Sunscreen Choices Redux
My pal Caryn wrote today, looking for a post I wrote a while back about my struggle with the question of daily sunscreen use. What’s worse, I wondered (and still do): the chemicals seeping into our skin, day after day after day? Or the dangers of sun exposure? Ever since our move to San Diego in the fall of 2006, these questions have plagued me. My kids wear hats some of the time, and I know keeping covered is the best course of action, but still: it’s short-sleeve weather here almost all year round. And hats aren’t always preferable. I can’t stand wearing a hat, myself. But we’re all fair-skinned (one of us even has albinism!) and one of us is a cancer survivor, and, and, and…I always come back to: OK, sunscreen: which one?

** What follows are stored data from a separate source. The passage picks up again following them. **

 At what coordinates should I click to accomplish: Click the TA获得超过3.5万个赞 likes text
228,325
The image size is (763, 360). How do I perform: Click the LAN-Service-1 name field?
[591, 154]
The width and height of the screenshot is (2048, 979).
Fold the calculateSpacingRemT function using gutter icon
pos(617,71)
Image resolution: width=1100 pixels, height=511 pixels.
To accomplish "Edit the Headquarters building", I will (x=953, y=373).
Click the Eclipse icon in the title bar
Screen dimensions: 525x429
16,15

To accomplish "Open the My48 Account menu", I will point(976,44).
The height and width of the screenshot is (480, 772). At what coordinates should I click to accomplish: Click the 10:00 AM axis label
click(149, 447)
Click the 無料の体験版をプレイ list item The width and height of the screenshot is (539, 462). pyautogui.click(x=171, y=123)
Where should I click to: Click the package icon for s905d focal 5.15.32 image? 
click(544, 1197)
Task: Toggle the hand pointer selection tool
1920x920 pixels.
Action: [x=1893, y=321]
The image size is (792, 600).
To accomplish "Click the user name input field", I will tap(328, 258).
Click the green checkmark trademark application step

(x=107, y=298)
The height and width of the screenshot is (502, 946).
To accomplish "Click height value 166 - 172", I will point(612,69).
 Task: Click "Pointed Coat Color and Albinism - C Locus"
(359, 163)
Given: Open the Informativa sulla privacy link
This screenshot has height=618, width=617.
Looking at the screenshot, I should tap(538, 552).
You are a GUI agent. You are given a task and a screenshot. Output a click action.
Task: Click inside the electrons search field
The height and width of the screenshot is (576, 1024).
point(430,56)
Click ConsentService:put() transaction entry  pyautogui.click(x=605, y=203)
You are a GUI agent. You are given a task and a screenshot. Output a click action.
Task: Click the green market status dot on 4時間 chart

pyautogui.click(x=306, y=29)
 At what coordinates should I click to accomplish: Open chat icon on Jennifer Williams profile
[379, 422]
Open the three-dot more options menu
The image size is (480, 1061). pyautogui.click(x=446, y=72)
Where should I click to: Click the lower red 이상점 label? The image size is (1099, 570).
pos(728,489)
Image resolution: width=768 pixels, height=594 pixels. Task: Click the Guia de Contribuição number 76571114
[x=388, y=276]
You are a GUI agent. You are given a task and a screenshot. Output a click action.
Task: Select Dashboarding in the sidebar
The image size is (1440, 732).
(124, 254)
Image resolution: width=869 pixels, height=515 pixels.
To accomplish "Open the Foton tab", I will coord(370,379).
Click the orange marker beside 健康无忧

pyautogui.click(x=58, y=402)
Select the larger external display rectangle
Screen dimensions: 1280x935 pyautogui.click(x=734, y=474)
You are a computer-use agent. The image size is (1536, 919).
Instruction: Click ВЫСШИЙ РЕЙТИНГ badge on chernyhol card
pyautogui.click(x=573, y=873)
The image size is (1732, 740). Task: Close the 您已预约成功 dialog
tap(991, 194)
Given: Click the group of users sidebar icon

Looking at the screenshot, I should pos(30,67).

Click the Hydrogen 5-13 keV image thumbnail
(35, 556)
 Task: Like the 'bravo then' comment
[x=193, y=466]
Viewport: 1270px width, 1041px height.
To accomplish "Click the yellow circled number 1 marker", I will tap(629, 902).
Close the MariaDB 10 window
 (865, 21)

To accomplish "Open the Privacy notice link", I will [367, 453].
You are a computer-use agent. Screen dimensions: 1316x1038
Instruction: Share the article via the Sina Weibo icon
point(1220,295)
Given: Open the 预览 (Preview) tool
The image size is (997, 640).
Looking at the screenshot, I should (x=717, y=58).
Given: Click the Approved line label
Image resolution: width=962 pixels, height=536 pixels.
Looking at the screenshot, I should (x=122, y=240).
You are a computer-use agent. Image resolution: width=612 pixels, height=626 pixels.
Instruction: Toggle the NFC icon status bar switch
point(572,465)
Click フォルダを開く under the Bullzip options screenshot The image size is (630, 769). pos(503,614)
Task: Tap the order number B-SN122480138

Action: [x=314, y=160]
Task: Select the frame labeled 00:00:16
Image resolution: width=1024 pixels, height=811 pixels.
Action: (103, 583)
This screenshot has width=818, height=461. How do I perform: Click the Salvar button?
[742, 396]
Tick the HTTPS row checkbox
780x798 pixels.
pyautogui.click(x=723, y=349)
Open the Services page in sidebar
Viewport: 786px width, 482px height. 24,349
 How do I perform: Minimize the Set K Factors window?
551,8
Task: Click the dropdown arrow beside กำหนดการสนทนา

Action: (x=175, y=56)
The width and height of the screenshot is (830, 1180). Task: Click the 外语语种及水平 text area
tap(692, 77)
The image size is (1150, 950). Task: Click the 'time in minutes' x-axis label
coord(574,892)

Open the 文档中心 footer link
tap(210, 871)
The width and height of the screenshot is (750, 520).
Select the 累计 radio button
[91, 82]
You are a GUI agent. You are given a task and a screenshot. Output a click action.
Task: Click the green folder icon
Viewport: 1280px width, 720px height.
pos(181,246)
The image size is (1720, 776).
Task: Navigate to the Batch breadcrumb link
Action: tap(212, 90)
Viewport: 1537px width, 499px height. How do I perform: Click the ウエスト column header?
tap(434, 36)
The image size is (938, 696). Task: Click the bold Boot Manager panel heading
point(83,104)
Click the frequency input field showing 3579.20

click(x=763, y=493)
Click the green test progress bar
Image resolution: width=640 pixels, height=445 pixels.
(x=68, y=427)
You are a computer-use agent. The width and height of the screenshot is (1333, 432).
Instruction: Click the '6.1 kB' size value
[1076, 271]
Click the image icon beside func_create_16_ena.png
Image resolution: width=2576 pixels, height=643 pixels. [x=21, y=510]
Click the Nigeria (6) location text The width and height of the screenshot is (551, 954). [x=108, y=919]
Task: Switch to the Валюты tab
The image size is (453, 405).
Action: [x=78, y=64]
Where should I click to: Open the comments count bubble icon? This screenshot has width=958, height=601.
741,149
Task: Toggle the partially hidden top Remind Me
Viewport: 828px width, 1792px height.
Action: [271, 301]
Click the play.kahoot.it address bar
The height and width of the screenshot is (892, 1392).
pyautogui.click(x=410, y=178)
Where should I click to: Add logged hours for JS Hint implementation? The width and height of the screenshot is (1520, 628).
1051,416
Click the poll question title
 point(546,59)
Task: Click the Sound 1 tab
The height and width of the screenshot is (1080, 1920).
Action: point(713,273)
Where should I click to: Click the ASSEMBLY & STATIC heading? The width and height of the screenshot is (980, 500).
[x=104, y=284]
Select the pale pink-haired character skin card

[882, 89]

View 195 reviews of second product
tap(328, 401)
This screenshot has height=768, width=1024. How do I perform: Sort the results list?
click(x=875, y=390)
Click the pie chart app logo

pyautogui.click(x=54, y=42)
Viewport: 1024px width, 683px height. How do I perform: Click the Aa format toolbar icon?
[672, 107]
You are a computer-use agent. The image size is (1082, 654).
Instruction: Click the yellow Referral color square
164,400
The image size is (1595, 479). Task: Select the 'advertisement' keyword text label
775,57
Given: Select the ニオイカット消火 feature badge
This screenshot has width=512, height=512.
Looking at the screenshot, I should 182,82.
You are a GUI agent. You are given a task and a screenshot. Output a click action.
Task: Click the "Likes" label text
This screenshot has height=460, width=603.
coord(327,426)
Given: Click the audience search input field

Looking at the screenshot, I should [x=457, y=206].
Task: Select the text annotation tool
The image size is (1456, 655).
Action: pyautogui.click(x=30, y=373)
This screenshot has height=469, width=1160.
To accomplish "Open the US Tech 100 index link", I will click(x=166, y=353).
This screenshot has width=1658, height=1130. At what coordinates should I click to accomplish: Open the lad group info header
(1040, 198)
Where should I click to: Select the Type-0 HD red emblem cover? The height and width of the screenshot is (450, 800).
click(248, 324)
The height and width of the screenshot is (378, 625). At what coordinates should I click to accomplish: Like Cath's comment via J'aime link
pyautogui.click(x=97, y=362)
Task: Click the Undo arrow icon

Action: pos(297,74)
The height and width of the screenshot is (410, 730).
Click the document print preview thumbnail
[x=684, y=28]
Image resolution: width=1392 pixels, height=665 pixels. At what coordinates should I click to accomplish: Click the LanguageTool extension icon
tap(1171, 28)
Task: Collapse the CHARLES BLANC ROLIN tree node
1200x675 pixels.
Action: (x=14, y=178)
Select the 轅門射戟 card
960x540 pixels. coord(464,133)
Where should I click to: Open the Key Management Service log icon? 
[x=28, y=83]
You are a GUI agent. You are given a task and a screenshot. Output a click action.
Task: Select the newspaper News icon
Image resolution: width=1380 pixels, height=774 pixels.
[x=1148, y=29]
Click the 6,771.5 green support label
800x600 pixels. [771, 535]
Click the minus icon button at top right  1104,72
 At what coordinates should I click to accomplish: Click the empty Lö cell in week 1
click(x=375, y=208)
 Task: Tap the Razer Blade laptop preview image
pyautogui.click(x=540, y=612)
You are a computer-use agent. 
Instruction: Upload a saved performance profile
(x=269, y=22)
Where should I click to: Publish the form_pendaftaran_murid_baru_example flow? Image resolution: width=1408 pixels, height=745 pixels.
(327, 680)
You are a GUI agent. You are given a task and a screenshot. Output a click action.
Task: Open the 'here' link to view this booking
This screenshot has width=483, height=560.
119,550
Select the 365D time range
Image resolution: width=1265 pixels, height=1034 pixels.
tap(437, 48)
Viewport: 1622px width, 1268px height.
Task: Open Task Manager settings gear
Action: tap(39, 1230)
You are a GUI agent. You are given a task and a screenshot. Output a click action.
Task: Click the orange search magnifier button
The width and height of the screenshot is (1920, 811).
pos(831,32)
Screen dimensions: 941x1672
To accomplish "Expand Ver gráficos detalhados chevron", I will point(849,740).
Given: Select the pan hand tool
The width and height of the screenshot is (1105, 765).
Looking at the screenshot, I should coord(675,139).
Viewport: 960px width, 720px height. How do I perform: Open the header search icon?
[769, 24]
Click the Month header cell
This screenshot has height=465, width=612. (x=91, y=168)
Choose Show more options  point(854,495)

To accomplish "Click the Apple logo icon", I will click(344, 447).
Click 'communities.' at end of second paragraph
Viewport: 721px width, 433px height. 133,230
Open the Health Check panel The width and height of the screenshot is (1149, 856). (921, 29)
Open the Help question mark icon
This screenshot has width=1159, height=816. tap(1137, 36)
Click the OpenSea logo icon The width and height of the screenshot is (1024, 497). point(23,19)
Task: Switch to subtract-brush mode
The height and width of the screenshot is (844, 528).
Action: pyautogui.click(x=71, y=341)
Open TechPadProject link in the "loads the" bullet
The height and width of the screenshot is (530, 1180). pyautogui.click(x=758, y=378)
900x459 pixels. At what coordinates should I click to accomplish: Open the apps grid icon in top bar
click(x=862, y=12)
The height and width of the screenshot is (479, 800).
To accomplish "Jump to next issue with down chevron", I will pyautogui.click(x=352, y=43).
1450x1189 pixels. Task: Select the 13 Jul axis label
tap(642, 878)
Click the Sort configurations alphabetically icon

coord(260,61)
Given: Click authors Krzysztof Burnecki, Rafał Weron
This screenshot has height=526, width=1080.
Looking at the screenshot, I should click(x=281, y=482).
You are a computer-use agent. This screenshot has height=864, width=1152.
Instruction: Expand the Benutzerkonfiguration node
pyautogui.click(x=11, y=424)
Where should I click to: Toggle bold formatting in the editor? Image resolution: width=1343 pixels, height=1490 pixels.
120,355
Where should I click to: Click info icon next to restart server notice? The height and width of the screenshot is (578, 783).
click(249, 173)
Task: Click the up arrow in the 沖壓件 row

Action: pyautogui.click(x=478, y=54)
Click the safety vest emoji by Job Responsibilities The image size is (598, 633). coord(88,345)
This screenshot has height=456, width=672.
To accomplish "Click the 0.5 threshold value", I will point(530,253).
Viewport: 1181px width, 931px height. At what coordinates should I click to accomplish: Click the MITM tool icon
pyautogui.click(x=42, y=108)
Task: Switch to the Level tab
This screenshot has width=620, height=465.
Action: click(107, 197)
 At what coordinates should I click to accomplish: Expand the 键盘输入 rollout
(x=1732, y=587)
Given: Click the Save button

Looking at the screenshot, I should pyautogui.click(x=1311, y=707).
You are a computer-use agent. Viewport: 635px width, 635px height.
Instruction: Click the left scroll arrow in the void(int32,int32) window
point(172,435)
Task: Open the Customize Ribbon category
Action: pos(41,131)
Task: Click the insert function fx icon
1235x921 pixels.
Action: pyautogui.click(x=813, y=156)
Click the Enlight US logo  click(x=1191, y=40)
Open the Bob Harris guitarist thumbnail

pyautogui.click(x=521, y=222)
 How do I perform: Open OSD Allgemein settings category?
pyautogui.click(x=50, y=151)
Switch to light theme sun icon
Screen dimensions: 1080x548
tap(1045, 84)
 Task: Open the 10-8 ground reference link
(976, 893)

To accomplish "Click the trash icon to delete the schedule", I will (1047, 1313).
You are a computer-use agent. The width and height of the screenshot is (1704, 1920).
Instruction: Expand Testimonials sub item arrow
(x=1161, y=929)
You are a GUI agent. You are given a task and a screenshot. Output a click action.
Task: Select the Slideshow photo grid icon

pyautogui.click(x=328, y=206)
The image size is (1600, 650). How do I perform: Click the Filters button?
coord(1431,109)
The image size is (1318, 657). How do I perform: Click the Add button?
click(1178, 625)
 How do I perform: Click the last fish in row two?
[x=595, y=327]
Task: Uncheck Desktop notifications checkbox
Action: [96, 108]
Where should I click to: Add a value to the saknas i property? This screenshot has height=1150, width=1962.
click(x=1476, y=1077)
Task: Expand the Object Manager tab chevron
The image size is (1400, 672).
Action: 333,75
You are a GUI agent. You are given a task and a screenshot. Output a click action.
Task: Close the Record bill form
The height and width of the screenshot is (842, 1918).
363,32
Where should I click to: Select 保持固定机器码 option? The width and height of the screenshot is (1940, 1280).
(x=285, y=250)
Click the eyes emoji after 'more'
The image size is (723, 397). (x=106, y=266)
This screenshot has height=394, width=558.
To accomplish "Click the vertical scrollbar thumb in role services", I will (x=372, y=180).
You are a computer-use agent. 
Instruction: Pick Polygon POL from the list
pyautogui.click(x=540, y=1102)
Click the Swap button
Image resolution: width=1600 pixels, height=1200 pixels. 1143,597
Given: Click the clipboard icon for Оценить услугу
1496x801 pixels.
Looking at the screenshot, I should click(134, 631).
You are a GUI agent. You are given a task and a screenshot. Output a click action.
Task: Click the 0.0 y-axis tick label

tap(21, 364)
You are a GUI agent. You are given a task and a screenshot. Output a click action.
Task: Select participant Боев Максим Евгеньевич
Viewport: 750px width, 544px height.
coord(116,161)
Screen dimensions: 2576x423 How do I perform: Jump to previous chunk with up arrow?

In the comments of that old post, a couple of people linked to the EWG Skin Deep website which ranks sunscreens based on sun protection and lack of nasty chemicals. The rankings have been updated for 2009, and there is some helpful information on the site about the difference between UVA and UVB rays (most sunscreens only protect against UVB, the rays which cause sunburn, but UVA rays are the ones that can cause skin cancer) and the hazards of certain chemicals found in many sunscreens, including oxybenzone (which I was was dismayed to see is an ingredient in the the product I’ve been using this past year, a Philosophy brand sunscreen I spent too much money on).
(Hefty price tags are the one thing most of these products seem to have in common, no matter how they’re ranked. Sigh.)
Also ranked are daily moisturizers containing SPF. This was of even more interest to me than the sunscreen evaluation, since the result of that previous round of questioning had led me to switch the kids to UV Natural, a sunscreen I read about in the Chinaberry catalog. It has a rating of 1 (0 is best, 10 is worst) from EWG. We have also used Burt’s Bee’s Chemical Free Sunscreen, which only scores a 4 in the ranking, but the only con listed is fragrance. (Another chemical? Not likely with that brand, right?)
So for the kids, I felt like I’d found some decent options. (California Baby and Badger are also ranked very high in the 2009 list, and I happened to pick up a tube of California Baby Sunscreen Lotion No Fragrance at Target today. We haven’t tried it yet to see if it leaves a residue like some of them do. (Caryn mentioned that the Neutrogena brand she tried on her little guy leaves a white zinc-y residue.)
But I’m still looking for the perfect daily SPF-containing moisturizer. I have dry skin and really need a good moisturizer. (I still lament the loss of the brilliant Carrot Moisture Cream that The Body Shop used to sell.) It seems silly to use moisturizer and sunscreen: two face creams? Who has time for that? I share Alton Brown’s distaste for the unitasker.
Around the time of that first sunscreen post, I’d been briefly interested in the SPF-containing mineral foundations that everyone was talking about—Bare Minerals and that ilk. I hadn’t worn makeup in nearly 20 years at that point, but the Bare Minerals hype made it sound pretty appealing. Glowing skin and SPF? And minerals—so good for you, right? But then I read all about how Bare Minerals contain bismuth, which seemed alarming, and my hasty explorations of the various bismuth-free mineral foundations left me muddled and overwhelmed. Too expensive, too much work, too many little brushes to clutter up the bathroom.
It’s worth noting that the powder foundations like Bare Minerals are strongly advised against by the Skin Deep folks because not only do you wind up absorbing chemicals through your skin, you inhale the tiny particles as well. This blindingly obvious fact which had not previously occurred to me made me laugh and laugh. Oh the endless ways there are to ingest toxins nowadays!
Anyway, back I went to a face cream (another Body Shop cream but, sadly, nowhere near as lovely as the old carrot cream) and a separate sunscreen—the Philosophy one I splurged on because it didn’t smell like sunscreen at all. That tube has lasted me a year, and just last week I bit the bullet and reordered—and now I see it gets a lousy 5 in the EWG ranking because of oxybenzone. I haven’t opened the tube yet; I think I’ll return it.
But what to use instead? Why do these things have to be so crazy expensive? A jar or tube of any of the brands listed in the top ten on EWG’s “Best Moisturizers with Sunscreen” list will run you upwards of $30. That’s nuts, isn’t it?
And then there’s the whole question of nanoparticles, which—well, here. In brief, EWG recommends against nanoparticle-containing cosmetics such as eye shadow, but—to the surprise of its researchers—found in favor of sunscreens containing nanoparticles of zinc and/or titanium, on the grounds that whatever health risks may be associated with nanotechnology, they are less serious than the risks posed by UVA exposure.
Listen to me talking like some kind of beauty blogger. Ha, far from it: I’m just a fair-skinned, freckled 40-year-old who lives in a sunny climate. So: have any of you tried any of the products on this list? Or does the idea of shelling out that kind of dough make you howl with laughter?